第54回(2023年度)日本看護学会学術集会 大阪

講演情報

ポスター

ポスター8 群 看護の質向上のための取組み③

2023年9月30日(土) 09:00 〜 10:00 ポスター会場 (イベントホール)

座長:山中 晶子

[ポスターO-8-5] 外来化学療法を開始する消化器系がん患者への下肢筋力トレーニングプログラムが与える身体的効果とQOL への影響

唐澤 奈津子, 渡邊 紗織, 佐藤 美和 (富士吉田市立病院)

> _作業指示_
学会講演情報の本文から、「ポスター8 群 看護の質向上のための取組み③」で始まり「佐藤 美和 (富士吉田市立病院)」で終わる部分を一字も変えずに抜き出すこと。 このリストは本文とは関係がない。

[保存済みデータ項目]
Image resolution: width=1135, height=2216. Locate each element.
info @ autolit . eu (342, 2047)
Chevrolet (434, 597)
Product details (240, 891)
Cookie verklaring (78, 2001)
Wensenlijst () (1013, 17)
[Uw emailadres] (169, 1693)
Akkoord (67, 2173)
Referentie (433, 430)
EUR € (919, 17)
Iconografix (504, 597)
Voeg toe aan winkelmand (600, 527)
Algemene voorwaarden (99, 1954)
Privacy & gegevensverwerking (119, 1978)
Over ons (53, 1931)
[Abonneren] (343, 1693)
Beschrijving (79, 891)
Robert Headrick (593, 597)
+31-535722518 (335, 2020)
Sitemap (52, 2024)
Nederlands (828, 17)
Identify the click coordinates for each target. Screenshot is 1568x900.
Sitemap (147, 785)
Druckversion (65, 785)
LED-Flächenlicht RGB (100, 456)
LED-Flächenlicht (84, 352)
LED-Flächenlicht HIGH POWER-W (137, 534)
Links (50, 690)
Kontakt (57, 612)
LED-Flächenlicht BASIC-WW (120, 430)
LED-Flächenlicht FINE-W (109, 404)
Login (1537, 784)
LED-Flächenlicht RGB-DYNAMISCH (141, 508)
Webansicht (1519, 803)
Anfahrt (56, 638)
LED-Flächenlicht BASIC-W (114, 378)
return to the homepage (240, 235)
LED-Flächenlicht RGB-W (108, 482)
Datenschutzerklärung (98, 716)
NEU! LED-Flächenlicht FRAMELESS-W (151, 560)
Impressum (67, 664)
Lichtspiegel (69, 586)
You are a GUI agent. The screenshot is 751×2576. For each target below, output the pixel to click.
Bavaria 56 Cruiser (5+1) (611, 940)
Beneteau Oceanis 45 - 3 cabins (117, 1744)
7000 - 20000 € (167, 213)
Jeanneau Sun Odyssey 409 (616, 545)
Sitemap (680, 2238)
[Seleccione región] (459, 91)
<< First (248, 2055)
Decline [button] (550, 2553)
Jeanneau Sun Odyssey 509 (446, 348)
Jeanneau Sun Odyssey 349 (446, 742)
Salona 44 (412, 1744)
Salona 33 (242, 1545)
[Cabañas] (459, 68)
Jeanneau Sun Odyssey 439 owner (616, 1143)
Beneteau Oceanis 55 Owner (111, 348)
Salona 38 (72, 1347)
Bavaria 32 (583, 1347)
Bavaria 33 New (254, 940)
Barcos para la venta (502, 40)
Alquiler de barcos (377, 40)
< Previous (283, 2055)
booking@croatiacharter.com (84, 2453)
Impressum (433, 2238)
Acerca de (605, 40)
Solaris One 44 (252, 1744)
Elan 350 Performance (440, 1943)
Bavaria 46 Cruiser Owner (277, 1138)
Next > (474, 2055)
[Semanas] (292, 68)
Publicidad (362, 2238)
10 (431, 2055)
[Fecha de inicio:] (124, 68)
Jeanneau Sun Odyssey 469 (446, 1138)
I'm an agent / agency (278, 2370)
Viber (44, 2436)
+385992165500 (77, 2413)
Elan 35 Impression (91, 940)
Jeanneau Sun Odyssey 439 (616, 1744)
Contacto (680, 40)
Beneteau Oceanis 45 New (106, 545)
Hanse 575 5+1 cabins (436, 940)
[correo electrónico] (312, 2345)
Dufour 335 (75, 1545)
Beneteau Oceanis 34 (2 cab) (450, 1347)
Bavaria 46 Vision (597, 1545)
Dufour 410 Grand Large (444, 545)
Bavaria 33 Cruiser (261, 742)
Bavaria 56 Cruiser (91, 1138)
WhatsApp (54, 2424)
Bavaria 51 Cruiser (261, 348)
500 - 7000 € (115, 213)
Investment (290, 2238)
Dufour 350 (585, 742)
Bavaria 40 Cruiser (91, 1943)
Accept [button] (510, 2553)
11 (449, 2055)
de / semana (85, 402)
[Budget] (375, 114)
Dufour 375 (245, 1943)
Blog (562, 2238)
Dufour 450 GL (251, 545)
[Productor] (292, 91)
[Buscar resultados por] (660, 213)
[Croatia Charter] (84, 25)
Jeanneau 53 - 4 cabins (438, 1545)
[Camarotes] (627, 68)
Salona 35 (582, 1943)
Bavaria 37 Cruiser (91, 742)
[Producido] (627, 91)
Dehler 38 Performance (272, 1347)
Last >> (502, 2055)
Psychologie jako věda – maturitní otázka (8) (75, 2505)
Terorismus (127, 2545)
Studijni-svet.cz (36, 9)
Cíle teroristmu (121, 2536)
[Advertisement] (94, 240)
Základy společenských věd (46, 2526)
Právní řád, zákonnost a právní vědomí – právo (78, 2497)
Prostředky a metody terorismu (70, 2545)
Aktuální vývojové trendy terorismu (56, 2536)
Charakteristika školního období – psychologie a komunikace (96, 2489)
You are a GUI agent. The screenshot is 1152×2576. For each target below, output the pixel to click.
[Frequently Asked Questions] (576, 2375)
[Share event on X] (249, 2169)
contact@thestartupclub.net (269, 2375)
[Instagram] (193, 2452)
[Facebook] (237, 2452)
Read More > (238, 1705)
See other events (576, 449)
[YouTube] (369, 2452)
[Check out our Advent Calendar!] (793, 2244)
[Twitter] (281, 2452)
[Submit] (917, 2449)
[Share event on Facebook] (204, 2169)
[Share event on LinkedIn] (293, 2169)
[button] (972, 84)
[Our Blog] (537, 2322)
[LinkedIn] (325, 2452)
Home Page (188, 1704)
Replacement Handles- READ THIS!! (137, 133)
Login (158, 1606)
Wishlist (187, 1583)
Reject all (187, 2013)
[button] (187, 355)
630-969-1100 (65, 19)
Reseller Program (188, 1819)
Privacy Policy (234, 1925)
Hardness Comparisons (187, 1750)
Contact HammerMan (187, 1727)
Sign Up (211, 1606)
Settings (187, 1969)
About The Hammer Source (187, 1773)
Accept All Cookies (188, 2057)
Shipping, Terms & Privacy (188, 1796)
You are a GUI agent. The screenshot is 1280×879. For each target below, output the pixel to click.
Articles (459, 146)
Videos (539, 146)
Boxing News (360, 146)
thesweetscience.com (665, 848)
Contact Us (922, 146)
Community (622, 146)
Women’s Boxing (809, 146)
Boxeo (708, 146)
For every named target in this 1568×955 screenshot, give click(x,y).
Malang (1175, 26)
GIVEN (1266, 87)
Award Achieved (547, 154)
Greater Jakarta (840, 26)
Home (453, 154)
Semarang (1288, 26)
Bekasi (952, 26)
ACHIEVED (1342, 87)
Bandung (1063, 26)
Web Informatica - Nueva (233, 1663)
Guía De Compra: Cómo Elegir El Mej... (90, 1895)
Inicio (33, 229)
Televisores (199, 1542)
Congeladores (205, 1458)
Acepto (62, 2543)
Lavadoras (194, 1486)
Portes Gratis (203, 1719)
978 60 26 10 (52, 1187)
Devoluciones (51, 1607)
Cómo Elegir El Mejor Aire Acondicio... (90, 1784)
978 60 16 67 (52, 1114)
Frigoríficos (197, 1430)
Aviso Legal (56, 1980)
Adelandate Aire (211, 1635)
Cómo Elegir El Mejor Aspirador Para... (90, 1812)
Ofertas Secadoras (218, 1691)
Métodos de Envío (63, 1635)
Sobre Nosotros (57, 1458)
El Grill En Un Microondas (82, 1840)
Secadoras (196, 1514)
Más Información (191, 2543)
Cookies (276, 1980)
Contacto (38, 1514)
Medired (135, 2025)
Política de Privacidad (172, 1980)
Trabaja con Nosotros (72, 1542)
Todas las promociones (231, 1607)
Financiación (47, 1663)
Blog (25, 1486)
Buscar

> _解答_
ポスター8 群 看護の質向上のための取組み③

2023年9月30日(土) 09:00 〜 10:00 ポスター会場 (イベントホール)

座長:山中 晶子

[ポスターO-8-5] 外来化学療法を開始する消化器系がん患者への下肢筋力トレーニングプログラムが与える身体的効果とQOL への影響

唐澤 奈津子, 渡邊 紗織, 佐藤 美和 (富士吉田市立病院)